Roeseli stentor with a pearl-shaped macronucleus

Systematics
without rank: Ciliates (ciliophora)
without rank: Postciliodesmatophora
without rank: Heterotrichea
Order : Heterotrichida
Family : Stentoridae
Genre : Trumpet animals
Scientific name
Stentor
Oken , 1815

The trumpet animals ( Stentor ) are a genus of mostly firmly living ciliate animals .

features

Trumpet animals are among the largest single cells and can grow up to 2 mm long. When stretched out, they take on a funnel-shaped to trumpet-shaped shape, which is where the systematic name comes from: Stentor ( Greek Στέντωρ) is described in the Iliad as a man with a deafening voice.
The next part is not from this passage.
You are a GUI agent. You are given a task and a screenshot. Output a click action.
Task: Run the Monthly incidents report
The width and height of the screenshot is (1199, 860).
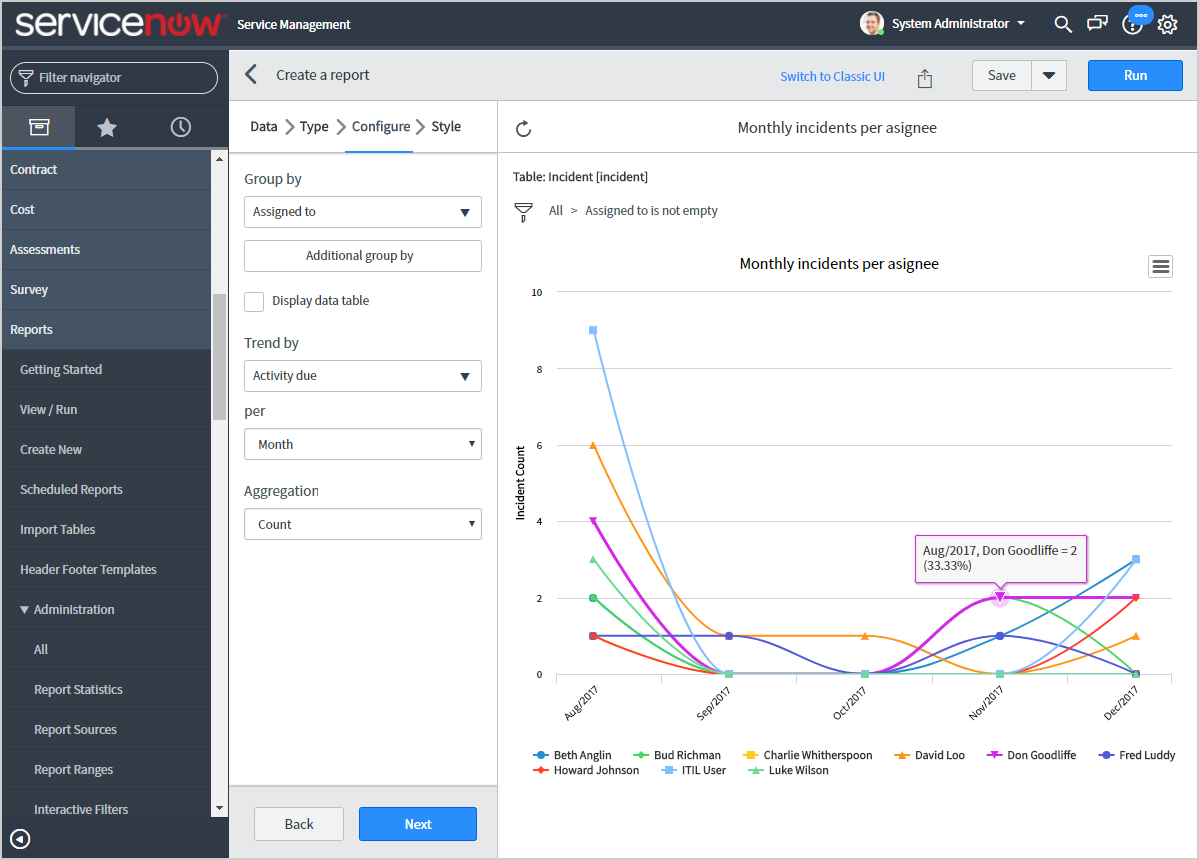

The front end, which carries the mouth opening (cytostome), which is often filled with spirally arranged eyelashes , is very wide. Towards the back, the cell body gradually narrows to a thin stalk with which the trumpet animal is firmly attached to the base. The rear end can be in a sheath separated from the animal itself. Several individuals can be connected to one another like a colony through this cover.

Contractile structures inside the cell allow the trumpet animals to change their shape flexibly. They then often appear elongated oval.

They can appear colorless like Stentor roeseli or be blue like the blue trumpet animal ( Stentor coeruleus ) or green like the green trumpet animal ( Stentor polymorphus ). The green color is caused by symbiotic algae.

A string of pearl-shaped macronucleus composed of several knot-like sections is characteristic of the trumpet animals .

Way of life

Trumpet animals only occur in fresh water . Usually they sit with their pointed ends on the ground, e.g. B. at the bottom of duckweed leaves or Myriophyllum and swirls with the help of her lash bacteria from which they feed mainly on cytostome. They can detach themselves from the subsurface and swim around with the help of cilia to fix themselves in a new location.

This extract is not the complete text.